Sarasota County Commissioner Nora Patterson rightly called the request “startling,” coming on the unproven heels of $650,000 the county already has given Sanborn Studios.

County staff agreed. Administrator Jim Ley said he was not going to place it on the agenda unless a commissioner requested it and, if so, it was going to be with a recommendation against it.

It’s heartening to see the county staff and commissioners see the foolishness of more funding for this enterprise, and we hope they continue to see it in a year or whenever it may be that more requests will come.

While we would love to see Sanborn Studios succeed and thrive — and based on Sanborn’s track record building Gyrocam, the company just might — the idea of using taxpayer money to fund such a high-risk venture as a movie studio is not prudent.

With growing opposition, Sanborn pulled his request. Issue over? Not really.

The real problem is with these taxpayer giveaways. By opening the Pandora’s Box of endless government largesse, our leaders entered into a frenzy where every local, out-of-state or startup business has the full expectation of getting tax money for what they often plan to do anyway.

You just don’t read of expansions or new companies without reading about how much they were given in grants or other financial incentives. For instance, the same day Sanborn asked for more money, Tervis Tumbler got a $30,000 annual tax break from Venice for a plant expansion that it was clearly going to do anyway.

It’s not really the fault of business. Why would any business owner or CEO not seek cheap capital wherever it is available? It would practically be a breach of fiduciary responsibility not to. Local governments have made themselves just another capital source for businesses now.

No, this is completely on local leaders acting like sheep instead of acting on principle. Seeing that the box is open, the best that governments are left with is: Everyone else is doing it!

Patterson used another apt term for the Sanborn project when she said funding for the film industry was being done “kind of speculatively.” But there is a sense in which all of these giveaways are speculative.
Very near to the last thing any county commission needs to be doing with taxpayer money is speculative investing — something we fervently hope commissioners will remember regarding Jackson Labs.

+ Hurricane Charlie
Crist, that is.
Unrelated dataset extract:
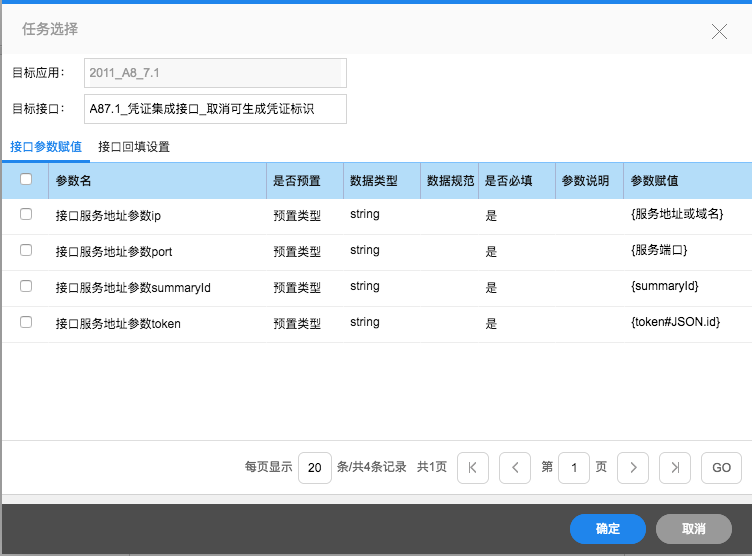
Task: Toggle the select-all checkbox in table header
Action: tap(26, 180)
Even the Wall Street Journal is lamenting the state of Florida’s insurance industry in the aftermath of the former governor’s irresponsible politicizing of the state’s property insurance market.

We all know the score. The state-run Citizen’s Property Insurance Corp., which was supposed to be the insurer of last resort, now controls 25% of the market and has become the insurer of first resort thanks to subsidized rates. Plus, Citizens does not have enough money to handle a major storm and would end up having to tax everyone to make up the difference.

The Journal’s contention is that Crist was always relying on Washington to bail out Florida if the big one hit, because his system was never going to be solvent. That is wrong on principle. It should not be the responsibility of Iowa farmers and Tennessee cashiers to subsidize Florida waterfront owners and beyond.

The solution is simple, if politically hard. The state needs to back way out and let market forces dictate prices and coverage, allowing competition from private insurers who will then take on the risk — not taxpayers.